This is part of our migrating/updating to Spark 2 series.
See all our posts on Spark and Spark2.
This post explains how to process unstructured, text data using newer Spark 2 APIs
Code repository
Learning Spark @ Github
And here is the code on Github
Screencast
Sample data
Nursery rhyme : twinkle twinkle little star.
twinkle twinkle little star
how I wonder what you are
up above the world so high
like a diamond in the sky
twinkle twinkle little star
Query
Find the lines that has the word ‘twinkle‘
Get the code
$ git clone https://github.com/elephantscale/learning-spark
$ cd learning-spark
Spark 1 Approach
Start spark-shell
$ spark-shell
We will use sc.textFile this will give us an RDD
val a = sc.textFile("data/twinkle/sample.txt")

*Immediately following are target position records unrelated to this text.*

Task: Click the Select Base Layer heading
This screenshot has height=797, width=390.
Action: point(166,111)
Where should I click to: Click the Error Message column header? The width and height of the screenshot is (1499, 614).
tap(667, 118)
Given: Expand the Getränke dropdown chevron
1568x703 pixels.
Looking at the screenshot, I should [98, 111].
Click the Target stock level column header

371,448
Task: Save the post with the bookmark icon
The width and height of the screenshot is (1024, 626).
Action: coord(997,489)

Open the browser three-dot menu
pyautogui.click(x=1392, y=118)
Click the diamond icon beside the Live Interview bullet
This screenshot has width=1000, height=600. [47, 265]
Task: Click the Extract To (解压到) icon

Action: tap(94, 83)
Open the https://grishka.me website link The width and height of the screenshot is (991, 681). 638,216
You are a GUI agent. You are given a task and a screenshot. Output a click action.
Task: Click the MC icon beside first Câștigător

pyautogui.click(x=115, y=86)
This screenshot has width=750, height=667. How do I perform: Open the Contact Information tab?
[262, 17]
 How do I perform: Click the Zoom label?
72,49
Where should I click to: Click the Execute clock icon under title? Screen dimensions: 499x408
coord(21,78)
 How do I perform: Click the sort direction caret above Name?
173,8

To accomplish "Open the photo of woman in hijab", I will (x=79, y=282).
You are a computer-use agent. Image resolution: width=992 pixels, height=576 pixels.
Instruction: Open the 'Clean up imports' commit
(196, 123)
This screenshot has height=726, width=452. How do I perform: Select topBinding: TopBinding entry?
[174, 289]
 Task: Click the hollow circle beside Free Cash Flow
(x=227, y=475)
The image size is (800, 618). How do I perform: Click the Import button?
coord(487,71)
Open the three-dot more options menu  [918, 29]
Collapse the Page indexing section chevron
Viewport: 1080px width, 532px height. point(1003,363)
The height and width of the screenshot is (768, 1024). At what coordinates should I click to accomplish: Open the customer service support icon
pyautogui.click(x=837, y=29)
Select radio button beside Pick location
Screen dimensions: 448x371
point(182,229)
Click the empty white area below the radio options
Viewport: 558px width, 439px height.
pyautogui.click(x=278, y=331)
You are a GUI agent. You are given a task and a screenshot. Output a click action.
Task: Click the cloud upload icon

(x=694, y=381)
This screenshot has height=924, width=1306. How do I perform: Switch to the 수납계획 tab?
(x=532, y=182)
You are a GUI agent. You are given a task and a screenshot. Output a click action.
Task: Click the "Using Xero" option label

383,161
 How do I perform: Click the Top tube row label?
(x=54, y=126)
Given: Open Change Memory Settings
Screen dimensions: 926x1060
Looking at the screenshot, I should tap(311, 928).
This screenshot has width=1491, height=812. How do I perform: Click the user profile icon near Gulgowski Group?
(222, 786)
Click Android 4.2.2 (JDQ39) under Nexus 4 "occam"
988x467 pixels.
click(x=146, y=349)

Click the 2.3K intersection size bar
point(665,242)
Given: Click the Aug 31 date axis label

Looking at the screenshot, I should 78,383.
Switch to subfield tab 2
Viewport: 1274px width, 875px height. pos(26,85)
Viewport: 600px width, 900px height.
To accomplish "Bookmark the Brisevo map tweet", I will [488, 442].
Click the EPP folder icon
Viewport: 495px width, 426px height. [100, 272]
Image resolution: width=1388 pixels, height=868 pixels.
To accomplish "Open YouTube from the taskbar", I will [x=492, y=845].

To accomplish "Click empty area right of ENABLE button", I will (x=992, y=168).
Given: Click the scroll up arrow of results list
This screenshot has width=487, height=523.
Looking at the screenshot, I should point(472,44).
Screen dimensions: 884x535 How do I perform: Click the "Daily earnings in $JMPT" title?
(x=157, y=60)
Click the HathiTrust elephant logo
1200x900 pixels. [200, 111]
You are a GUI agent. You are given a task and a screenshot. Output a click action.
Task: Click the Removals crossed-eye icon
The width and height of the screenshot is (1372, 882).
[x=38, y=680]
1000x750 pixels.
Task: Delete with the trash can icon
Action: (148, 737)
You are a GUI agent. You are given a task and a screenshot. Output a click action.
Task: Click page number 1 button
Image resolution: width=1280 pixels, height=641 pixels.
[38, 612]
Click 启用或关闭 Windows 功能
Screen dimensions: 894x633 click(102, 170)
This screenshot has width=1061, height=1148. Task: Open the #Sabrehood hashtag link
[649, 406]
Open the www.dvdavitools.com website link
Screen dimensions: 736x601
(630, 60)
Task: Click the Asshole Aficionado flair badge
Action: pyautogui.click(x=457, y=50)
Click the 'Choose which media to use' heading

// a: org.apache.spark.rdd.RDD[String]
a.count
// 5
val a_twinkle = a.filter(_.contains("twinkle"))
// a_twinkle: org.apache.spark.rdd.RDD[String]
a_twinkle.count
// 2
a_twinkle.collect.foreach(println)
// twinkle twinkle little star
// twinkle twinkle little star
Spark 2 Approach 1
Instead of SparkContext (sc) we will use Spark Session (spark.read.textFile). This will give us an Dataset
This is almost the same as previous
val b = spark.read.textFile("data/twinkle/sample.txt")
b:
org.apache.spark.sql.Dataset[String]
= [value: string]
b.count
// 5
val b_twinkle = b.filter(_.contains("twinkle"))
// b_twinkle: org.apache.spark.sql.Dataset[String]
b_twinkle.count
// 2
b_twinkle.collect.foreach(println)
// twinkle twinkle little star
// twinkle twinkle little star
Spark 2 Approach 2
We will use spark.read.text API, this will yield DataFrame
val c = spark.read.text("data/twinkle/sample.txt")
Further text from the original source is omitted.